▸ Try it
In the passage on Aids vaccine research, what overall protection rate did the VaxGen vaccine achieve?

▸ Exercise passage
········
VaxGen was hoping that its vaccine would protect, at the very least, between 45 per cent and 65 per cent of the participants. This would have been enough to persuade the US Food and Drug Administration to give the vaccine a licence. In fact, the protection rate for the group overall was a disappointing 3.8 per cent, which was not even statistically significant.

Many medical researchers were not surprised when the results of the trial, published in 2003, showed that the vaccine did not work. "The VaxGen vaccine was designed 20 years ago," says Andrew McMichael, Professor of Immunology at Oxford University, who acts as spokesman for the Medical Research Council on Britain's Aids vaccine research. Simply injecting parts of the outer protein coat of HIV into people and expecting their bodies to launch an immune response will not work against this virus, he says.

Understanding the complex nature of the immune response is key to understanding the problems of developing an Aids vaccine. There are in fact two ways the immune system can respond to an invasion of foreign particles such as viruses. One is the humoral, or antibody response, when complex molecules called antibodies are tailor-made to fit around the invader, binding to it and rendering it harmless. These are called "neutralising antibodies" and they are something of a holy grail for Aids researchers because unfortunately the antibodies that people normally make against HIV are ineffective - they do not neutralise the virus.
········
▸ Material provided
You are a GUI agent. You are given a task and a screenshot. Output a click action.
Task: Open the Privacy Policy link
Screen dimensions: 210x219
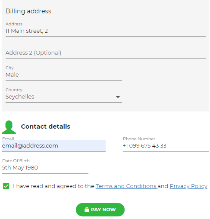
········
▸ Written response
3.8 percent